• [Document passage]:
FIGS. 4 to 12 are views illustrating a method of manufacturing a semiconductor package in accordance with example embodiments.

FIG. 13 is a cross-sectional view illustrating a semiconductor package in accordance with example embodiments.

FIG. 14 is an enlarged cross-sectional view illustrating portion ‘D’ in FIG. 13.

FIG. 15 is a plan view illustrating a semiconductor package in accordance with example embodiments.

FIG. 16 is a cross-sectional view illustrating a semiconductor package in accordance with example embodiments.

FIGS. 17 to 25 are views illustrating a method of manufacturing a semiconductor package in accordance with example embodiments.

DETAILED DESCRIPTION OF EXAMPLE EMBODIMENTS

Hereinafter, example embodiments will be explained in detail with reference to the accompanying drawings. In all figures in this specification, directions indicated by an arrow and a reverse direction thereto are considered as the same direction.

FIG. 1 is a cross-sectional view illustrating a semiconductor package in accordance with example embodiments. FIG. 2 is a plan view of FIG. 1. FIG. 3 is a plan view illustrating a lower package in FIG. 1. FIG. 3 is a plan view illustrating the lower package in FIG. 2, wherein an upper package and conductive connection members are omitted. FIG. 1 includes a cross-sectional portion cut along the line A-A′ in FIG. 2 and a cross-sectional portion cut along the line B-B′ in FIG. 3.

Referring to FIGS. 1 to 3, a semiconductor package 10 may include a lower package P1, an upper package P2 stacked on the lower package P1 using conductive connection members 650, and an underfill member 700 interposed between the lower package P1 and the upper package P2. Additionally, the semiconductor package 10 may further include external connection members 180 provided on a lower surface of the lower package P1.

Additionally, the semiconductor package 10 may be a multi-chip package (MCP) including different types of semiconductor chips. The semiconductor package 10 may be a system in package (SIP) including a plurality of semiconductor chips (for example, a memory chip and a logic chip) that perform multiple functions in one package.

In example embodiments, the lower package P1 may include a first package substrate 100, at least one first semiconductor chip 200 mounted on the first package substrate 100, vertical conductive connectors 350 disposed on the first package substrate 100 and electrically connected to the at least one first semiconductor chip 200, a first sealing member 300 covering the at least one first semiconductor chip 200 and exposing end portions of the vertical conductive connectors 350 (i.e., the end portions of the vertical conductive connectors 350 are not covered by the first sealing member 300), and an interposer 400 on the first sealing member 300 and electrically connected to the vertical conductive connectors 350.

The first package substrate 100 may be a substrate having an upper surface 101a and a lower surface 101b opposite to the upper surface 101a. For example, the first package substrate 100 may include a printed circuit board (PCB), a flexible substrate, a tape substrate, etc. The printed circuit board may be a multilayer circuit board having vias and various circuits therein.

The first package substrate 100 may include a plurality of stacked insulating layers 110 and wirings provided in the insulating layers. Additionally, the first package substrate 100 may include a plurality of upper substrate pads 130 and a plurality of lower substrate pads 140. The wirings may include internal wirings that serve as channels for electrical connection with different types of semiconductor chips.

• [Provided material]:

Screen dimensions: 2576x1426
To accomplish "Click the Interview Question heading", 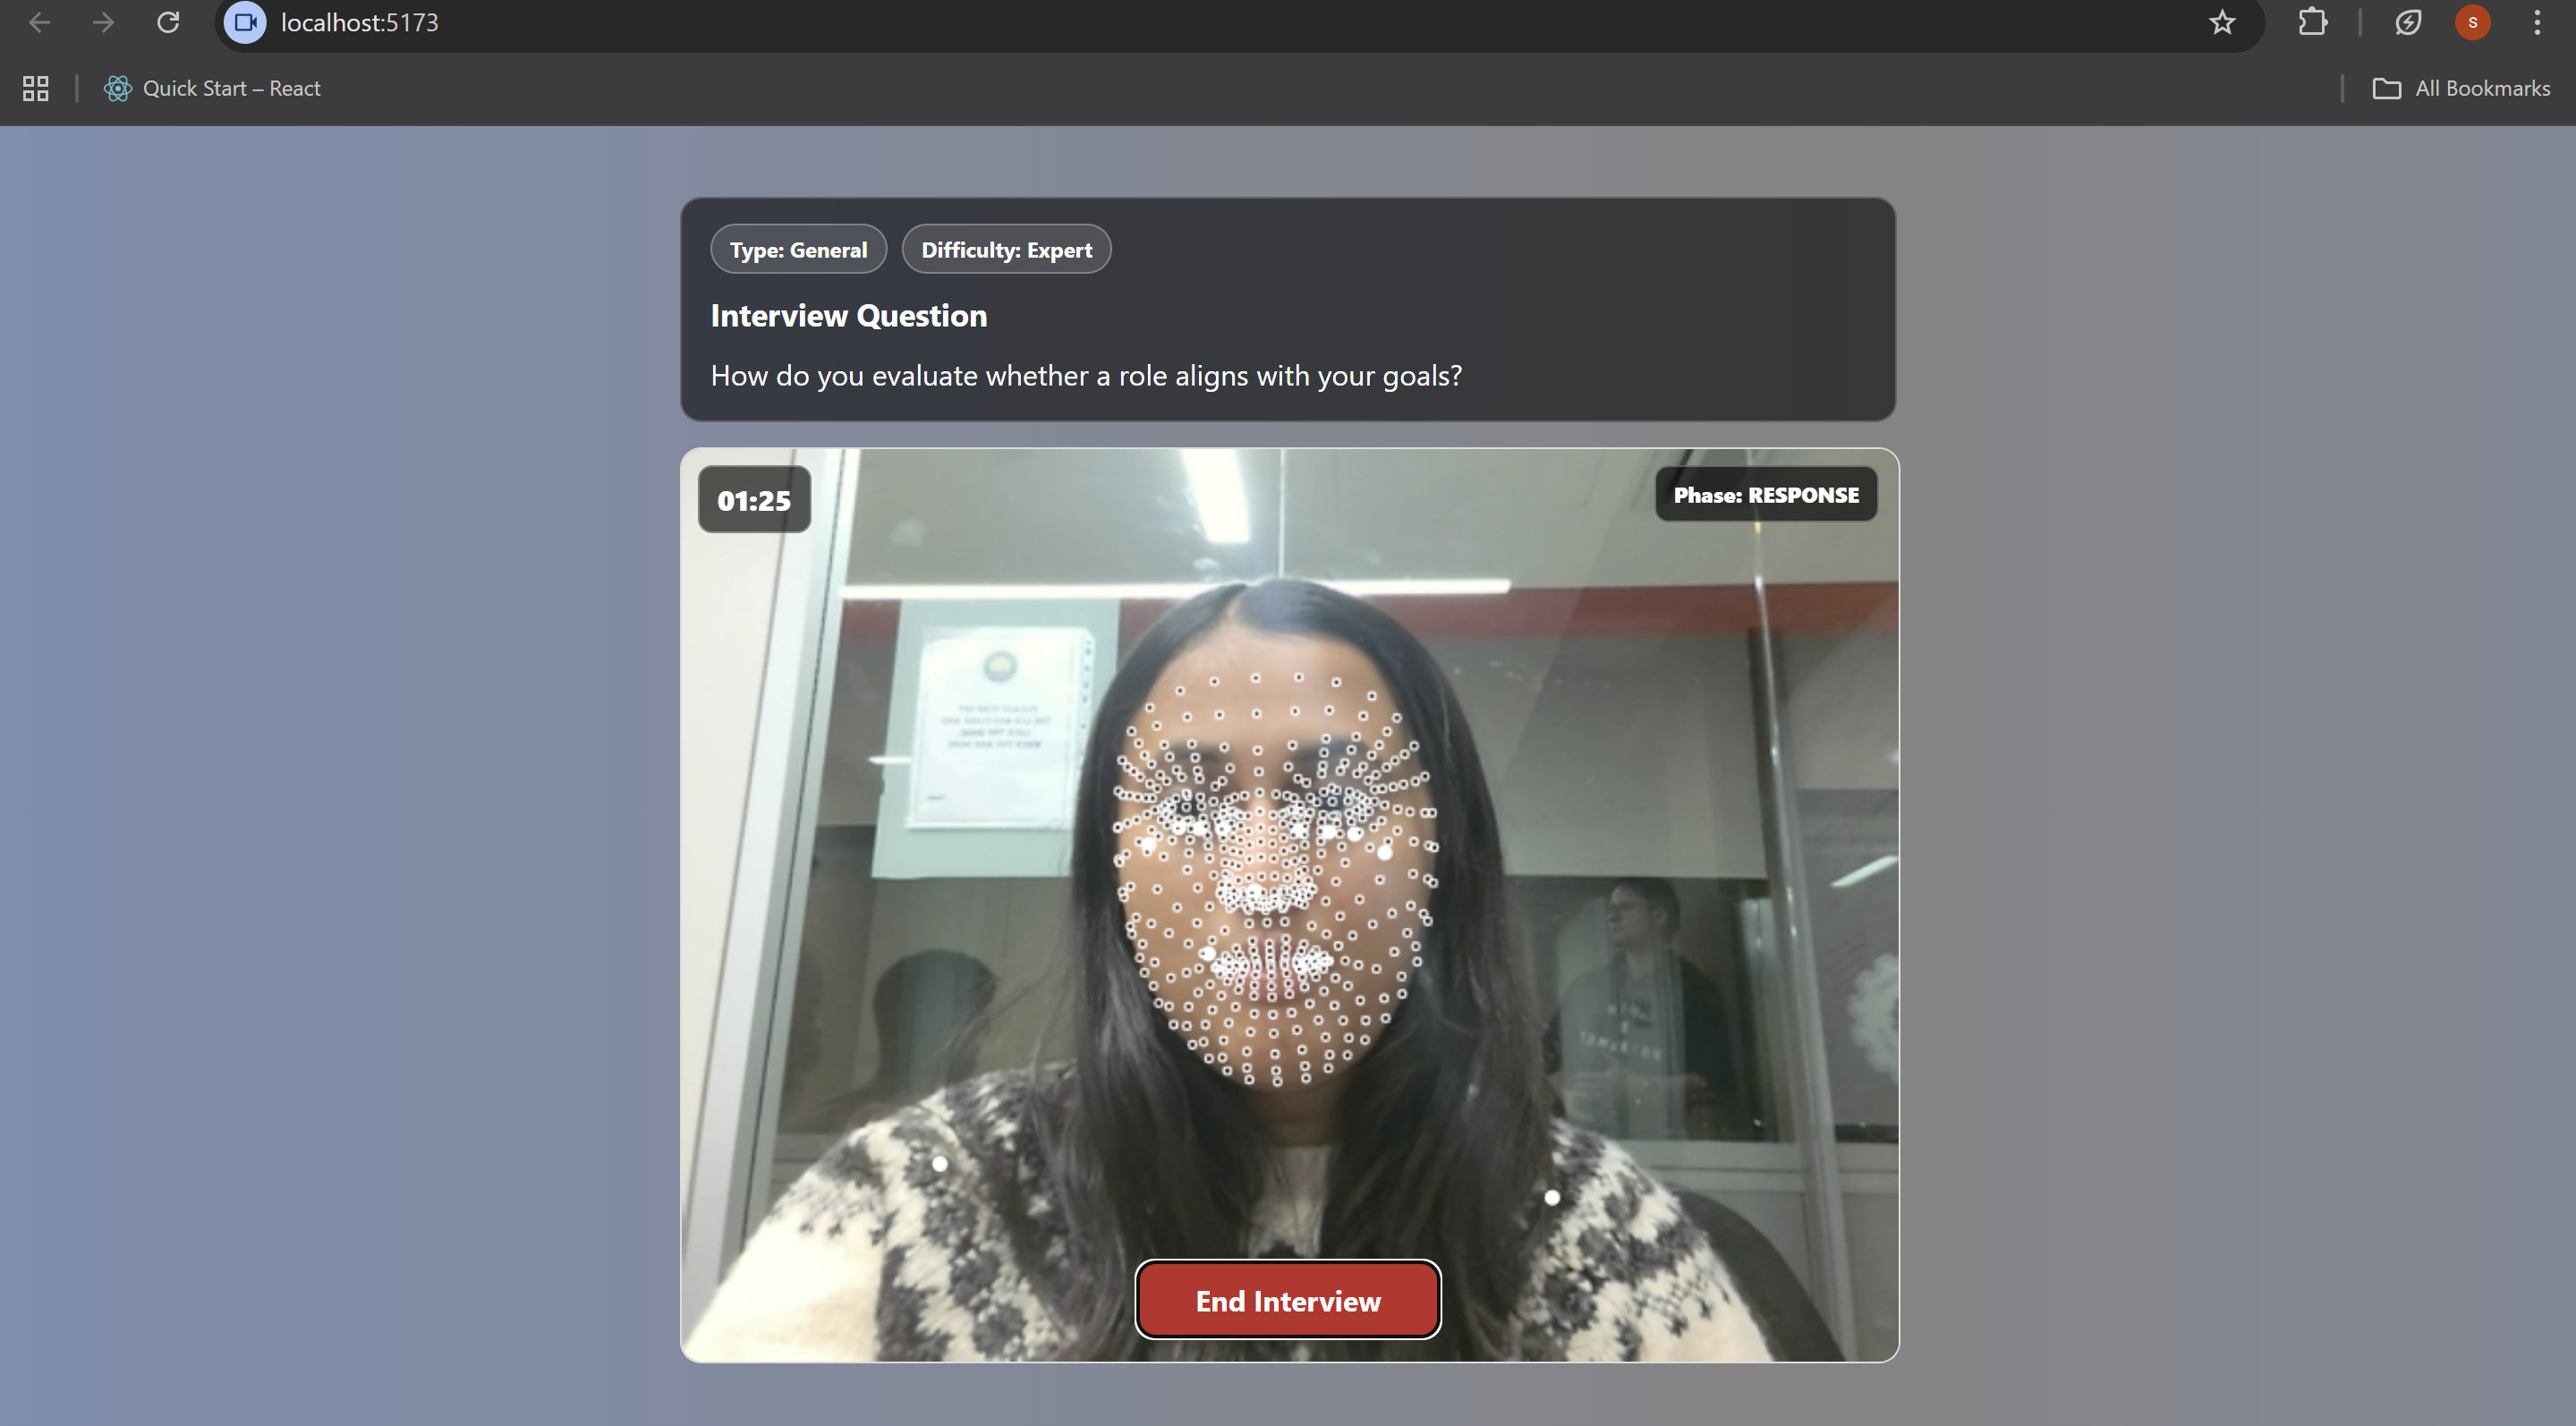I will [x=849, y=316].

• [Task to carry out]: Write out the portion of the semiconductor package text between "The first package substrate 100 may be" and "with different types of semiconductor chips.", inclusive. Work from the semiconductor package text alone and leave the lines aside.

• [Exercise output]:
The first package substrate 100 may be a substrate having an upper surface 101a and a lower surface 101b opposite to the upper surface 101a. For example, the first package substrate 100 may include a printed circuit board (PCB), a flexible substrate, a tape substrate, etc. The printed circuit board may be a multilayer circuit board having vias and various circuits therein.

The first package substrate 100 may include a plurality of stacked insulating layers 110 and wirings provided in the insulating layers. Additionally, the first package substrate 100 may include a plurality of upper substrate pads 130 and a plurality of lower substrate pads 140. The wirings may include internal wirings that serve as channels for electrical connection with different types of semiconductor chips.